While most league observers remained more than a little skeptical following Seattle’s prime-time, playoff-clinching victory over a Rams team with its share of significant shortcomings, well-deserved praise has been the order of the day following their stunning victory over the Saints. Can the Seahawks possibly pull of the unthinkable as 9½-point underdogs this Sunday in a rematch against a Bears team they actually beat rather convincingly back in Week Six? After what they pulled off against the Saints, displaying tremendous fire and energy on both sides of the ball, stranger things can certainly happen.
The PFW Spin
I am writing the following sentence with a completely straight face: If the Seahawks beat the Bears this Sunday and the Packers beat the Falcons the night before in Atlanta, Seattle will host the NFC championship game at Qwest Field two weeks from now. Exactly one week ago, there wasn’t a football commentator anywhere I know of on this universe that thought the Seahawks had a snowball’s chance in hell of beating the Saints. I said as much in print, and I paid the price, receiving feedback from a few PFW readers (who I suspect were also very loyal Seahawks fans) who said I should be ashamed of myself. To them I say: “Touché”

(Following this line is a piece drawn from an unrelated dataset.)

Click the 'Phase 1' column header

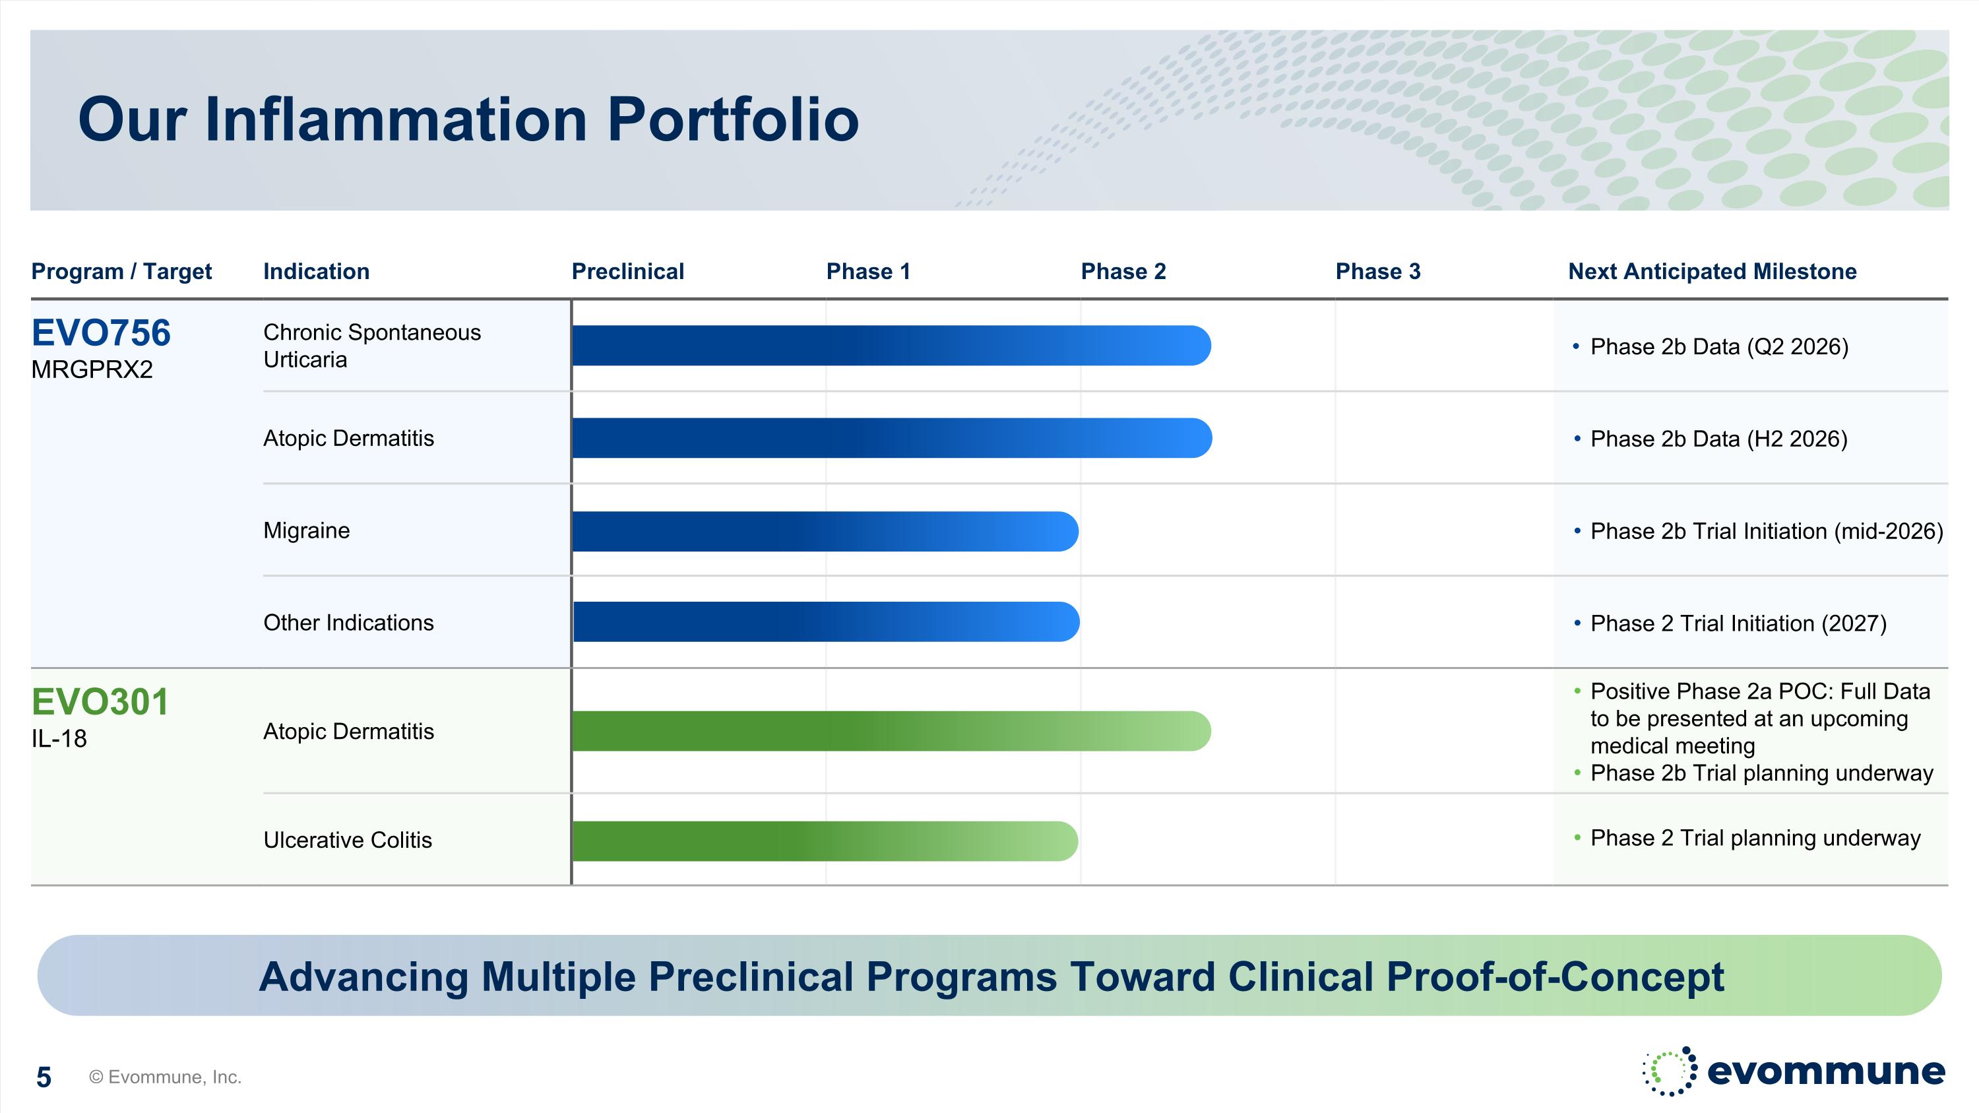click(x=868, y=271)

With the Seahawks seeming so miscast a week ago at this time, entering the postseason as the biggest home underdog in league history, I couldn’t stop coming up with reasons why I believed they would be one and done after a likely dismantling by Drew Brees and the Saints.
But when a team does what the Seahawks did Saturday, it behooves chroniclers like me to go out of our way to give them the benefit of the doubt as much as possible. When a team pulls off an upset like the one the Seahawks pulled off, the objective changes from ripping them like there’s no tomorrow to finding legitimate reasons why they might be in position to pull off a second consecutive stunner.

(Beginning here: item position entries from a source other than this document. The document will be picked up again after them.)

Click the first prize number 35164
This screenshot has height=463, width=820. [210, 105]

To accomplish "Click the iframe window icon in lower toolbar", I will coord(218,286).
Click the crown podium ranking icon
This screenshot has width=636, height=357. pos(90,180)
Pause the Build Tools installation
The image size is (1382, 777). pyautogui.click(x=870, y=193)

For starters, as I’ve already indicated, the Seahawks already cleaned the Bears’ clocks once this season. The score was 23-20, but the game wasn’t nearly as close as the score would indicate. I will say that the Bears appear to be a much better team at the moment than they were back in Week Six, when offensive coordinator Mike Martz was still stuck in a pass-happy mode before coming to his senses and incorporating the run game more into the mix. That said, the Bears have been ridiculously lucky this season. Their offense is ranked 30th in yards gained. Their defense is ranked 20th against the pass. Their offensive line, which surrendered six sacks in the first meeting with Seattle, is still extremely vulnerable.
Did I mention that Bears QB Jay Cutler will be making his first playoff start, whereas Matt Hasselbeck, who had a game for the ages against New Orleans, will be making his 11th postseason start? Did you know that QBs making their first start in the playoffs since 2003 have a 5-19 record? You do now.
I leave you with one last thought regarding the Seahawks’ chances. The Bears definitely could be in a world of trouble if Marshawn Lynch marches into Chi-town with the same kind of mo-jo he displayed against the Saints. Lynch proved how much of a one-man wrecking crew he can be with his 67-yard TD run against the Saints that was one of the best runs in playoff history. Memo to Bears LBs Brian Urlacher and Lance Briggs: beware.